In this study medication error experience of nurses was significantly associated with medication error reporting. Nurses who had previous experiences of medication errors and their reporting processes that errors made by others were 55.5% less likely to report error incidents than those who did not have error experiences and those nurses who had previously made medication errors were 57.4% less likely to report error incidents than those who did not make medication errors. This result is consistent with the result from Israel [22] and South Korea [26] that ME and having made errors hindered nurses from reporting MEs. However, this result was inconsistent with other results from Taiwan [8], Southern Taiwan [29] and Saudi Arabia [25]. The difference may be related to the severity of medication errors since minor errors are less likely to be reported, even though it was difficult to determine the effect of medication errors experienced regarding severity.

Most of the participants (69.8%) perceived that errors should be reported as they occur for the safety of patients and this was consistent with the study from the United Kingdom [23] however lower than the study from Taiwan (87.7%) [8]. The possible difference may be due to the lack of a readily available practice system of medication error reporting.

In this study, the proportion of female nurses who reported medication errors was higher than the male nurses and was statistically significant. The result was similar with that of the study from Jordan [7]. In contrast to other studies, marital status in this study was statistically significant with error reporting (AOR = 0.454; 95% CI = 0.251–0.821) showing that nurses who are married were 54.6% less likely to report medication errors. This might be related to barriers like fear of disciplinary actions since it was put in second place as perceived barrier to reporting by nurses though not statistically significant.

Conclusion

The proportion of medication error reporting among nurses in this study was found to be high. Medication error experience, having made a medication error, sex of participants and marital status were significantly associated.

Limitation

Causes of medication errors were not studied in this research. Knowing the causes of medication errors gives a complete picture of medication errors. Therefore, it would be better if the study was triangulated. Response bias and recall bias were not reduced.

Recommendation

To Federal Ministry of Health

It is recommended that the Federal Ministry of Health identify and address gaps in medication error identification and reporting regarding the establishment of the reporting system to improve patient safety.

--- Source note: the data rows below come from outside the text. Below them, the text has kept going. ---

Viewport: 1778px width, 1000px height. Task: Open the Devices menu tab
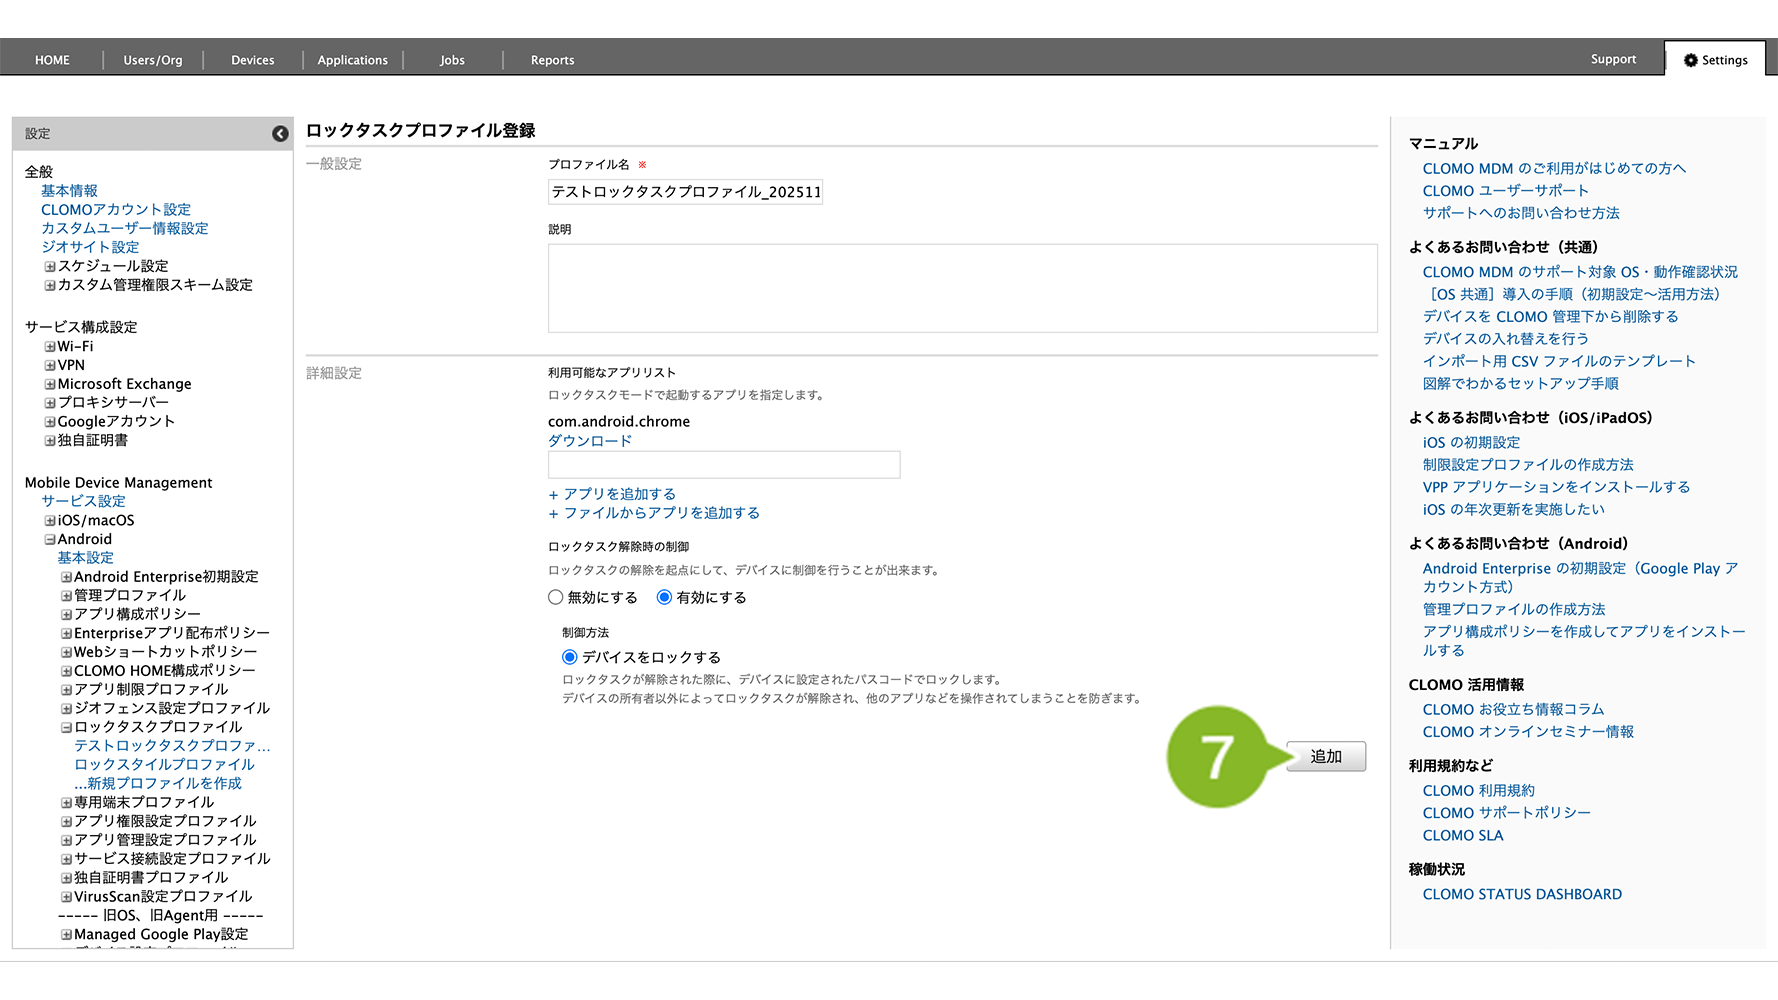coord(252,60)
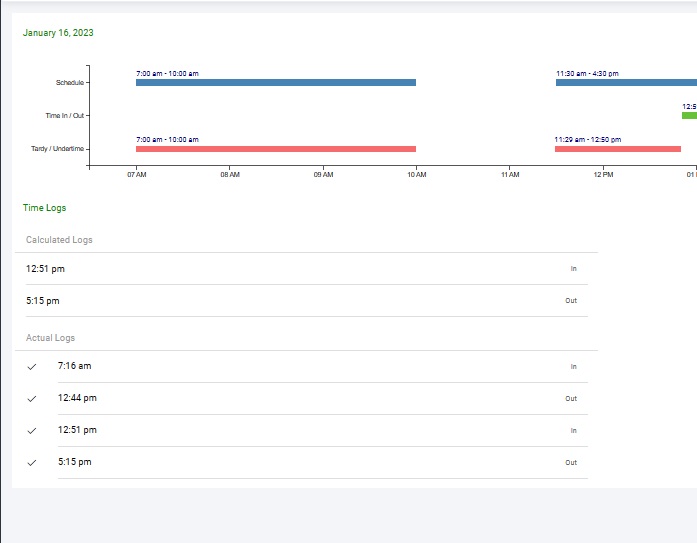
Task: Select the 5:15 pm entry under Calculated Logs
Action: click(42, 301)
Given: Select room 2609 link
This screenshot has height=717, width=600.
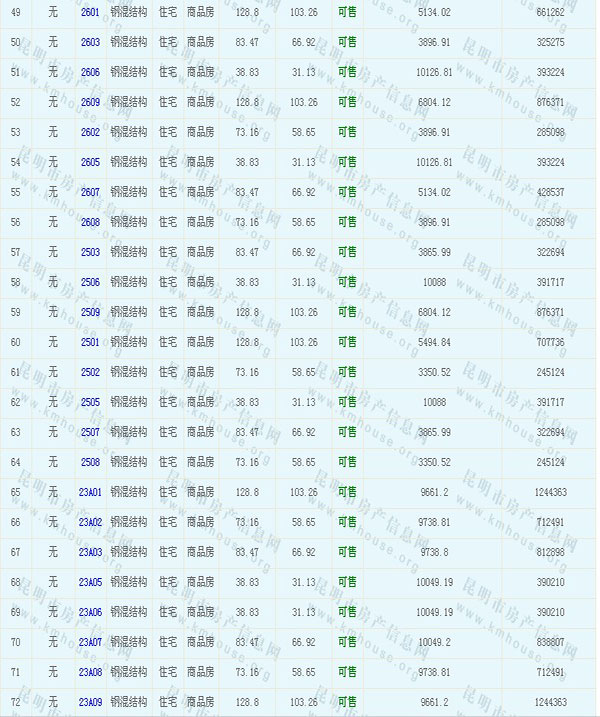Looking at the screenshot, I should click(90, 102).
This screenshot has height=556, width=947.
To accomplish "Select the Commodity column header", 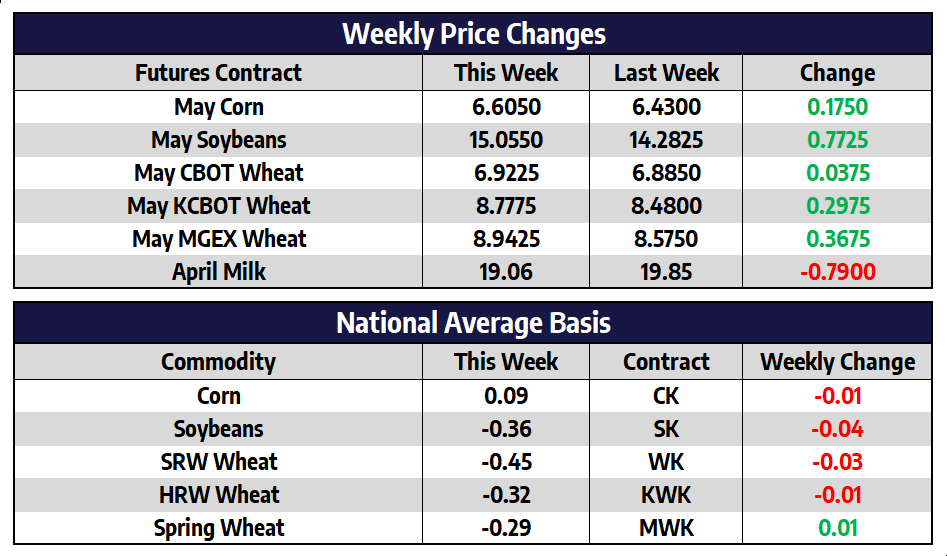I will tap(218, 362).
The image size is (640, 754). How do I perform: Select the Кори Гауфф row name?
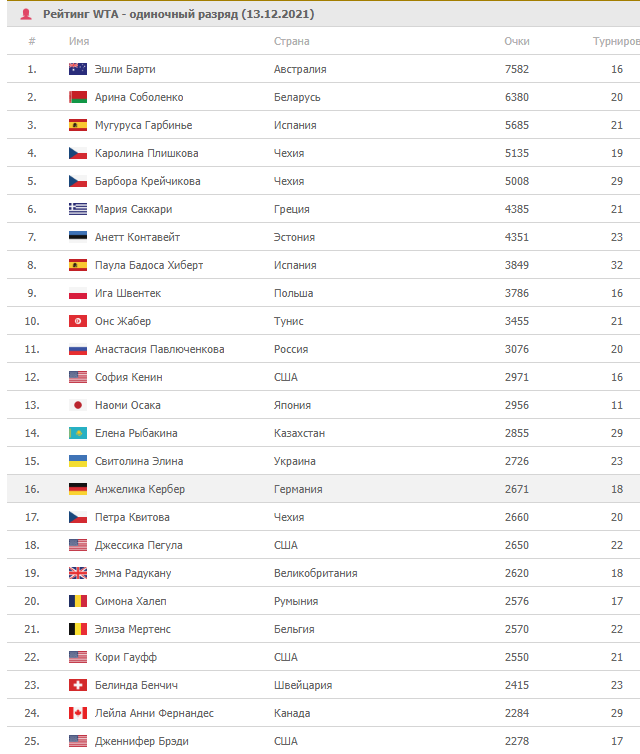126,657
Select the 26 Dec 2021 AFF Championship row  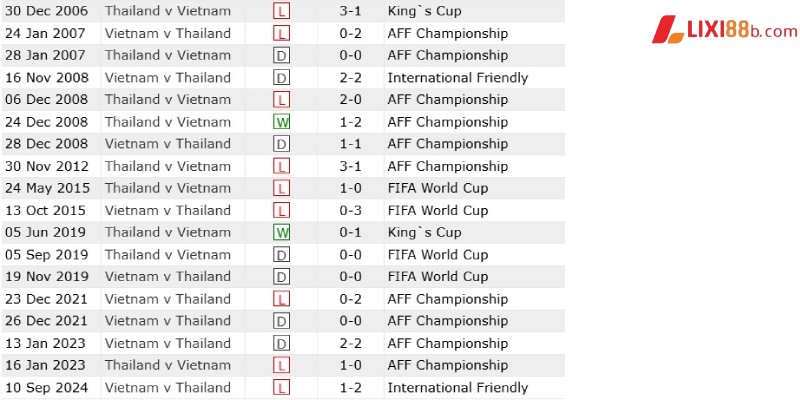pyautogui.click(x=283, y=321)
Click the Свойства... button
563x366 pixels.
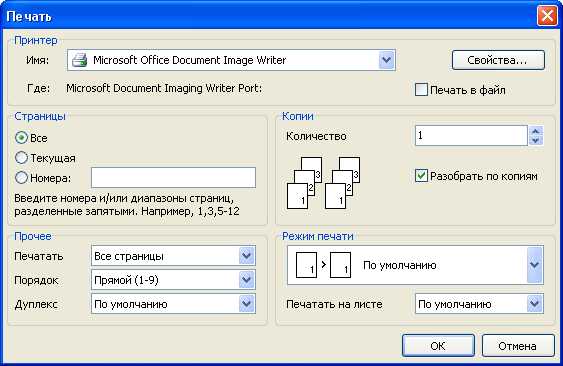pos(498,60)
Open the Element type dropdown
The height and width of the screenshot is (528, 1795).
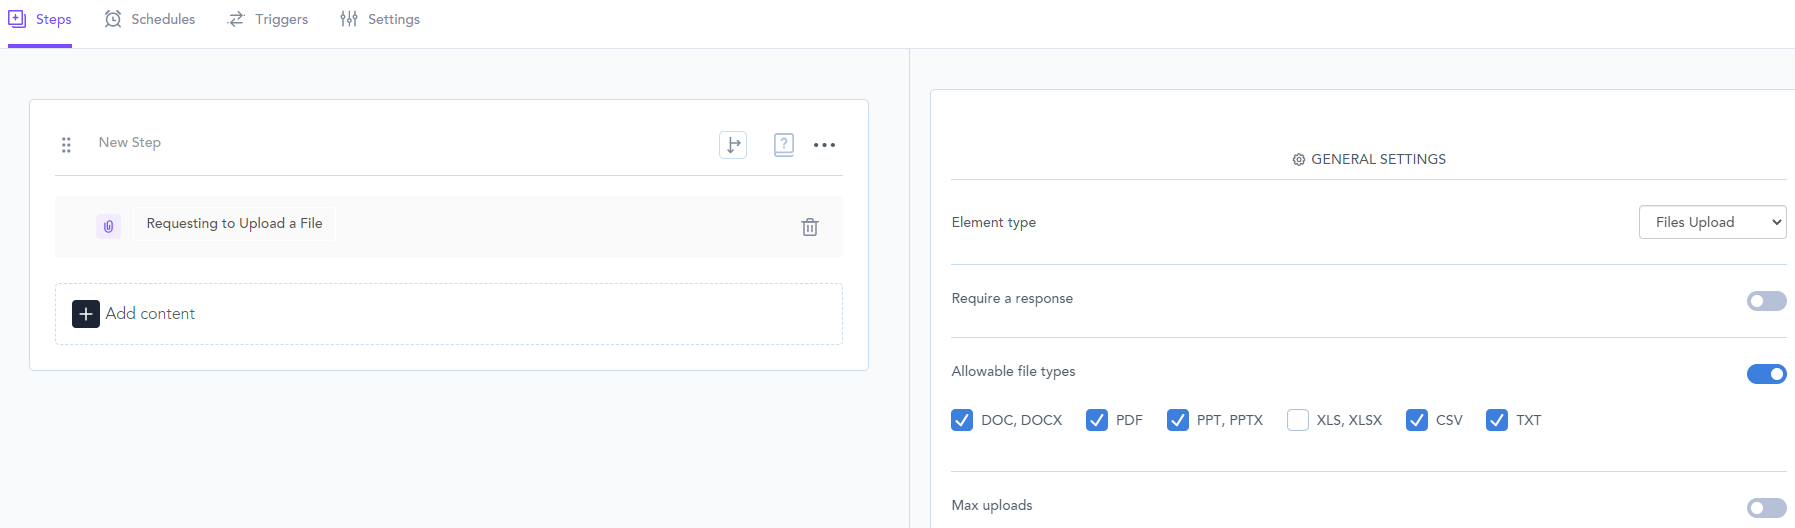click(x=1712, y=222)
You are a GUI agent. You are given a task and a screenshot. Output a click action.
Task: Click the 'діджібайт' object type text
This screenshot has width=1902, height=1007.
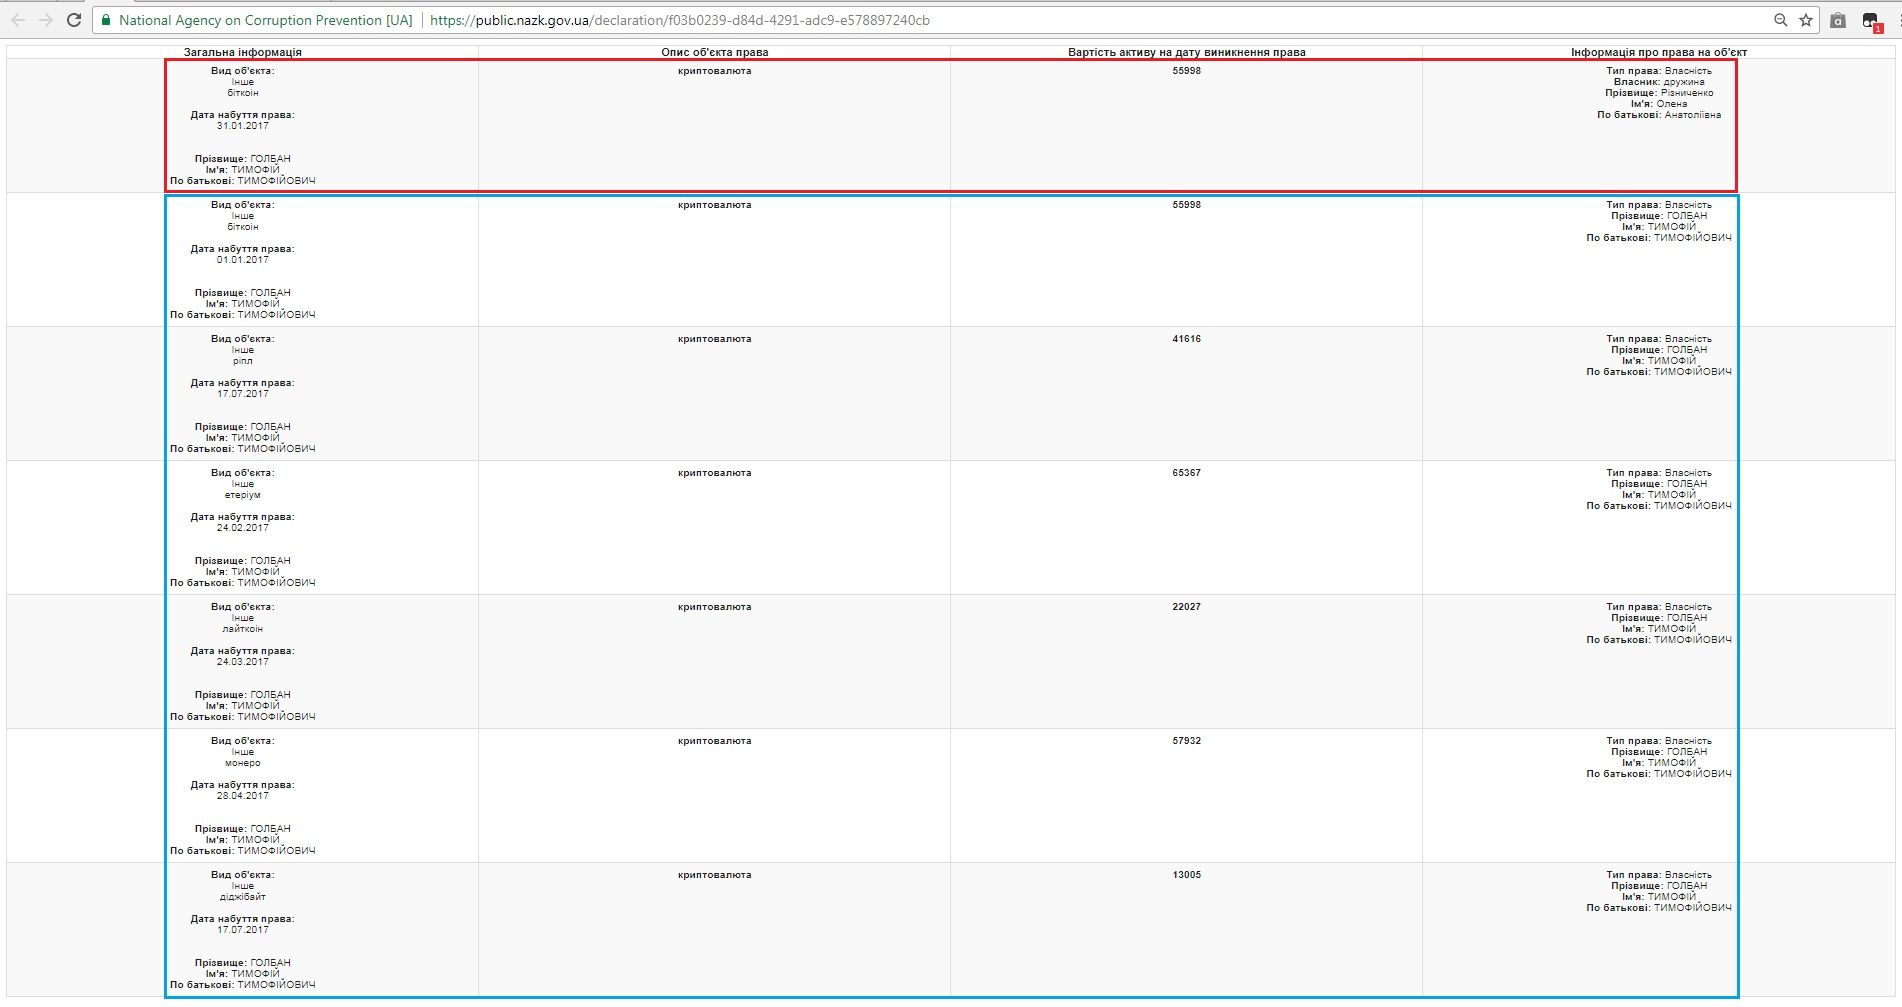pos(242,897)
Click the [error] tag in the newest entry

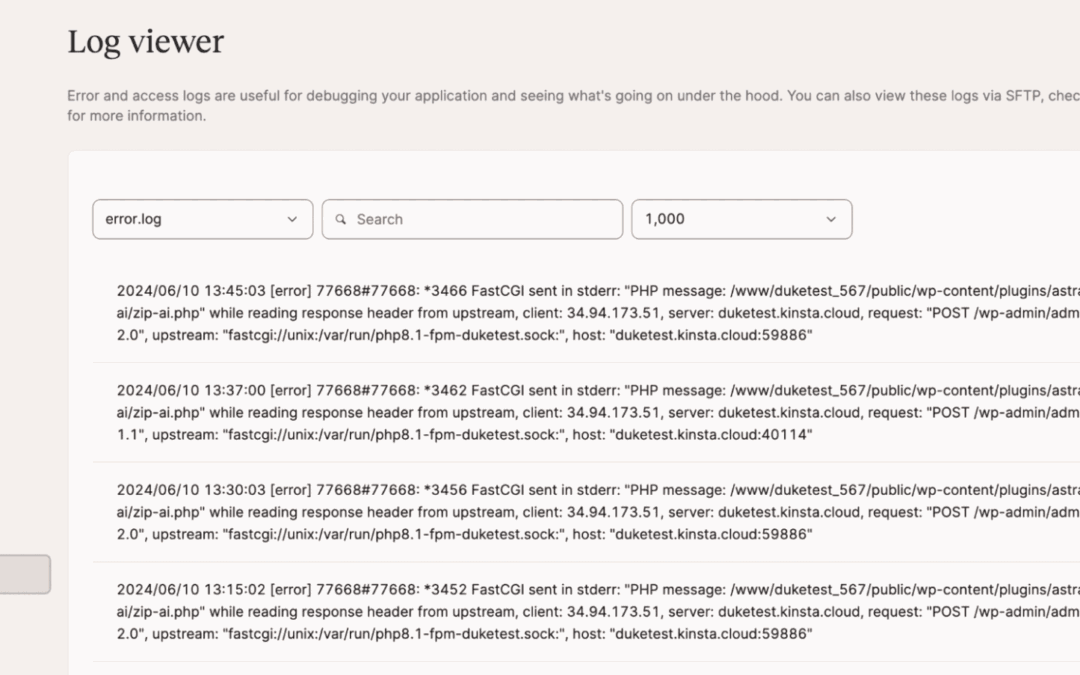click(x=290, y=290)
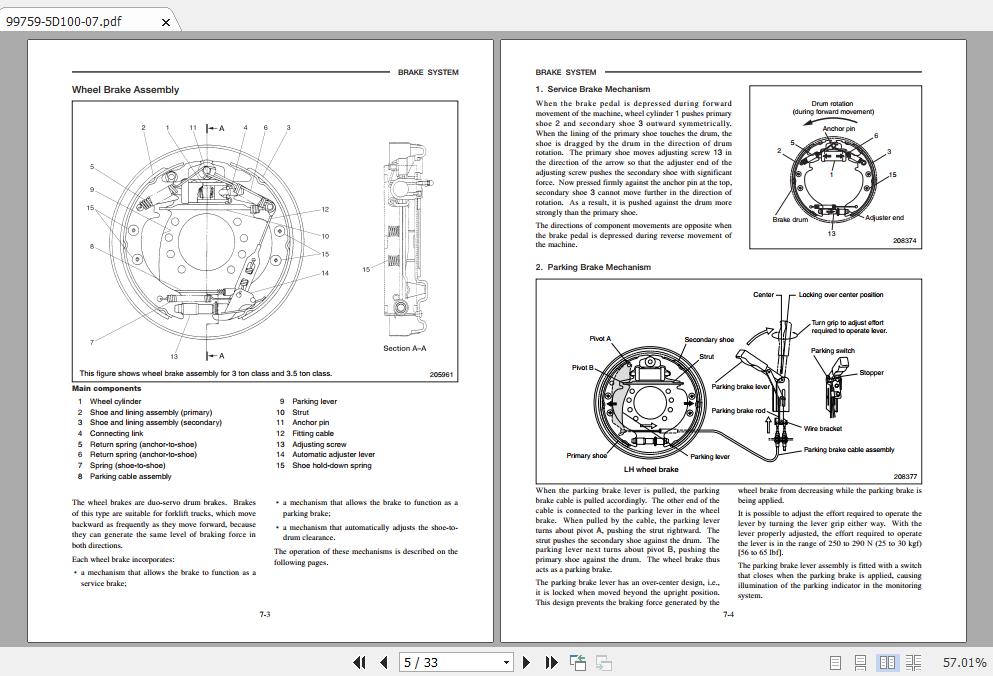The image size is (993, 676).
Task: Advance to the next page
Action: 527,662
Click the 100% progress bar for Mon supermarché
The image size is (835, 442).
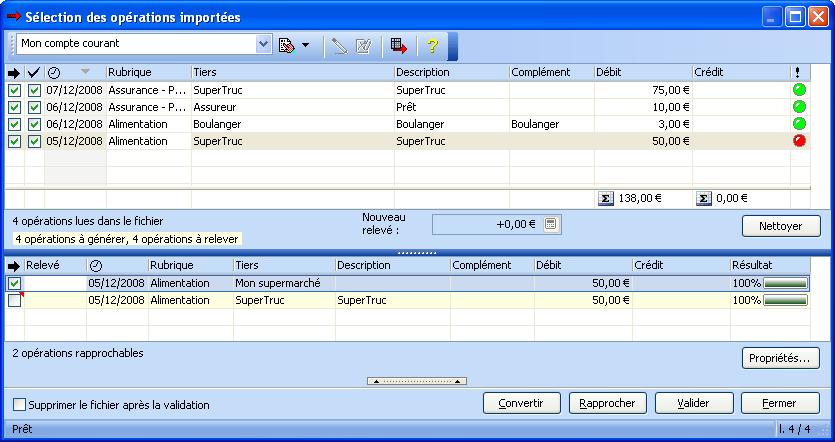point(785,283)
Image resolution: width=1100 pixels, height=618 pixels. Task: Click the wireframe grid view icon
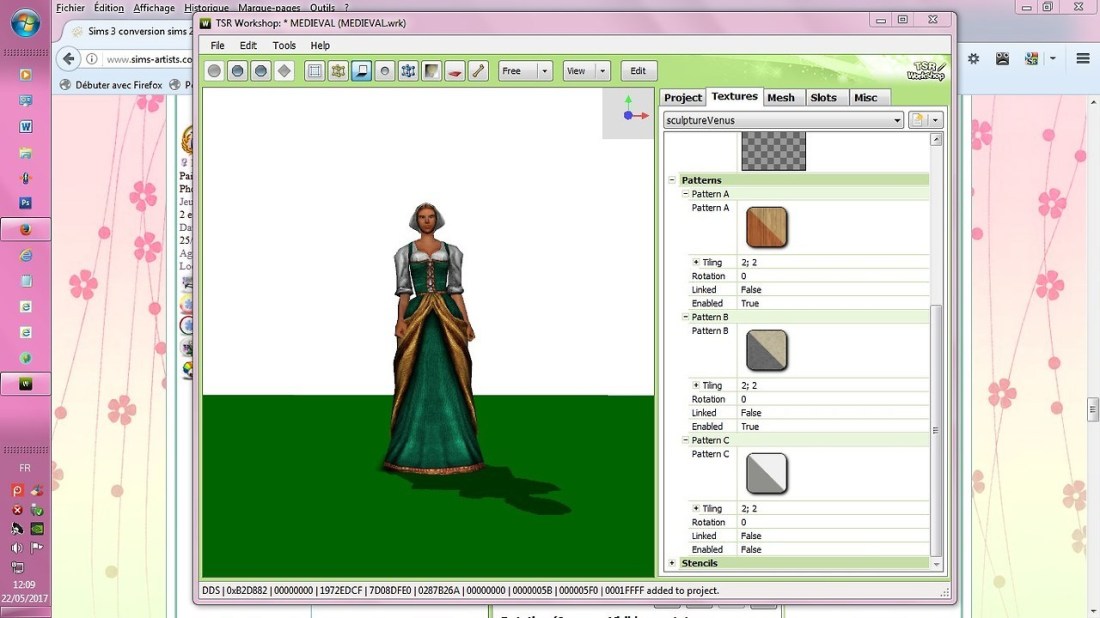pos(315,71)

To the respected hospitals

The respective hospitals efforts will be significant in identifying and addressing gaps in medication error reporting among nurses and creating a conducive environment for the establishment and maintenance of efficient reporting system. A condition in which reported errors are changed into opportunities to learn from them.

To the respected nurses

Nurses’ contribution to the documentation of errors and reporting is an important input for the smooth provision of quality care and improved patient outcome.

To researchers

Further investigation, qualitative in nature, should be made in order to have a complete picture of medication errors in Ethiopia.